(Task material Opens)
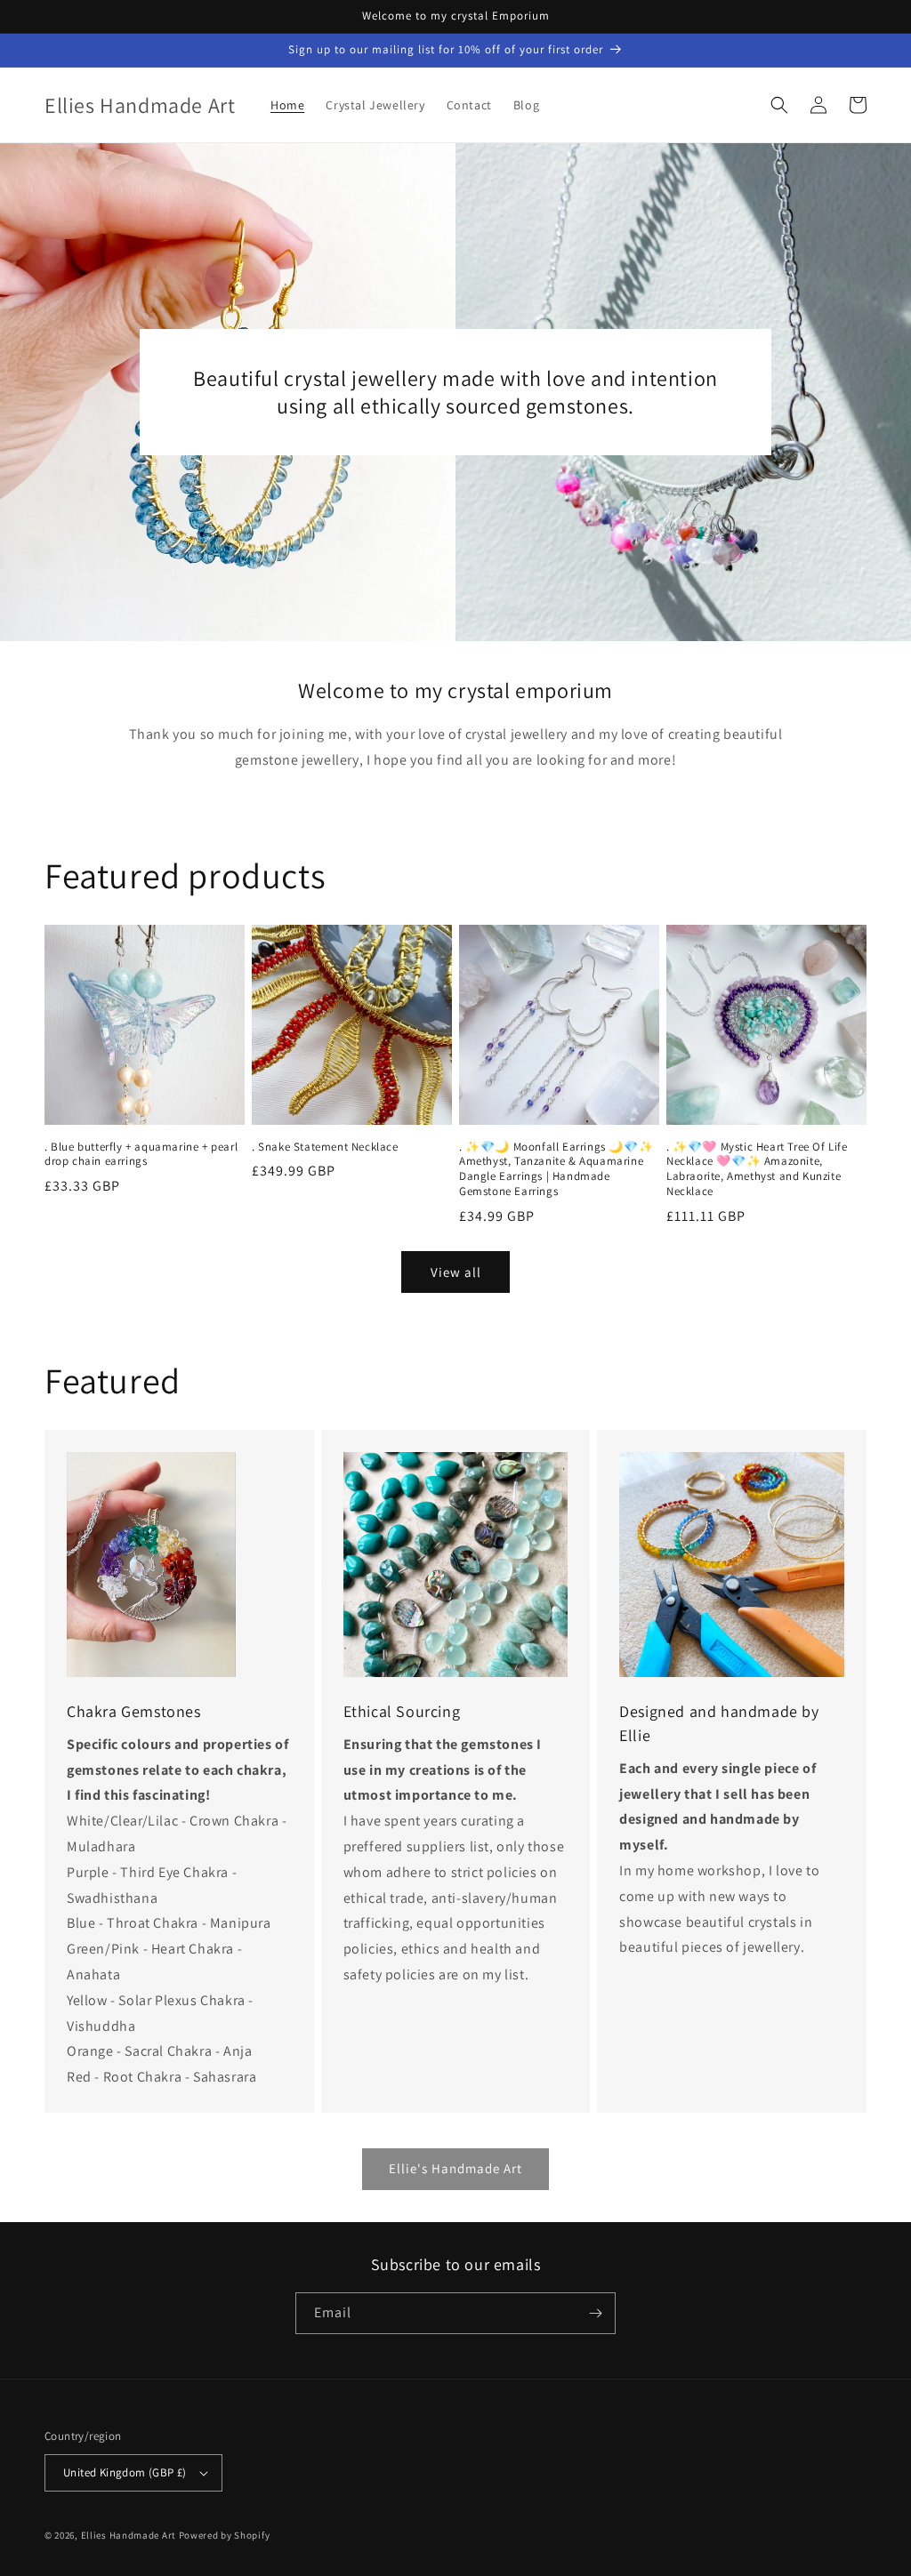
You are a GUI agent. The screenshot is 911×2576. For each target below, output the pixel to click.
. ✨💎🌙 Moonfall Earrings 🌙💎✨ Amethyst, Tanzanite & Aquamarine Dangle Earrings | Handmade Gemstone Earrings (556, 1170)
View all (456, 1272)
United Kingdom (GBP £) (125, 2472)
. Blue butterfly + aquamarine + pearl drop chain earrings (141, 1154)
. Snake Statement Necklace (325, 1147)
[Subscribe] (595, 2313)
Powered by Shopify (224, 2535)
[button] (779, 104)
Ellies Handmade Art (128, 2535)
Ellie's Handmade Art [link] (455, 2168)
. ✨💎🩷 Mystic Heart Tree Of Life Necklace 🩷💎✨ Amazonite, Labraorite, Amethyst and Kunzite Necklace (757, 1170)
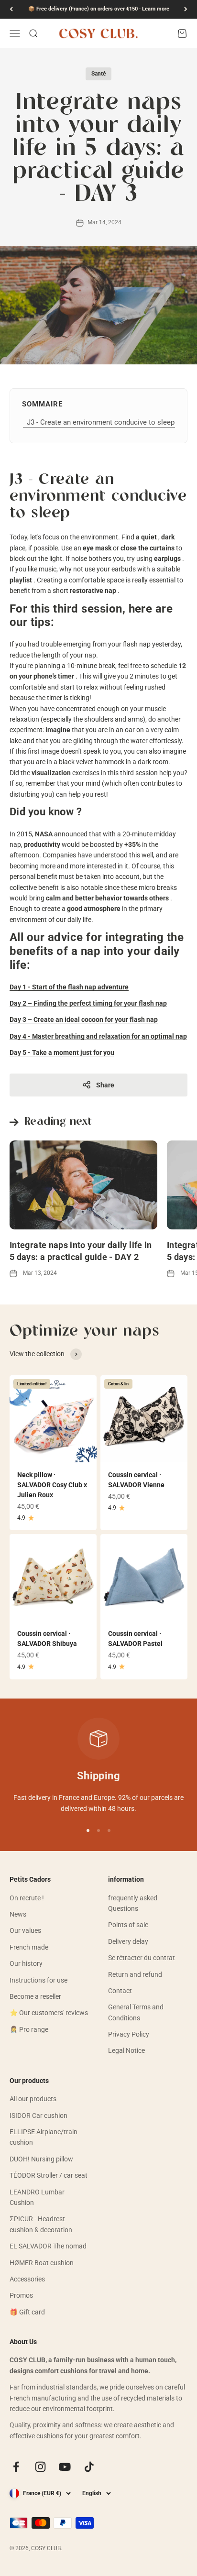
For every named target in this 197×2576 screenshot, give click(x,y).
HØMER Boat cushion (42, 2263)
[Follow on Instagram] (40, 2466)
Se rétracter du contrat (141, 1958)
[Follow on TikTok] (89, 2466)
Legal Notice (126, 2050)
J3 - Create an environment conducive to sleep (101, 422)
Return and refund (135, 1974)
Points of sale (128, 1925)
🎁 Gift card (27, 2312)
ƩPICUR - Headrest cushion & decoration (41, 2224)
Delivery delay (128, 1941)
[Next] (185, 9)
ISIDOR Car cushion (38, 2115)
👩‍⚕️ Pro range (29, 2029)
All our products (33, 2099)
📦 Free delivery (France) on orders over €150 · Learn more (98, 9)
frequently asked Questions (132, 1903)
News (18, 1914)
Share (105, 1085)
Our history (26, 1963)
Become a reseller (35, 1996)
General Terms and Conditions (136, 2012)
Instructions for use (38, 1980)
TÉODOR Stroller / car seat (49, 2175)
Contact (120, 1991)
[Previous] (11, 9)
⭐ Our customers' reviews (49, 2013)
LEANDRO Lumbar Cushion (37, 2197)
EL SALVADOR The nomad (48, 2246)
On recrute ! (27, 1898)
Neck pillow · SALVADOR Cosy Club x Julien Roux (52, 1485)
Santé (98, 73)
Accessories (27, 2279)
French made (29, 1947)
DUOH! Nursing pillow (41, 2159)
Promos (21, 2295)
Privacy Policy (128, 2034)
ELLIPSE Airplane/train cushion (43, 2137)
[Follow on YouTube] (64, 2466)
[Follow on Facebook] (16, 2466)
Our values (25, 1930)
(Task material Closes)
What the task asks –
Report how many lines of the entries hold the string "Amethyst". Provide the number alone.

The completed task –
2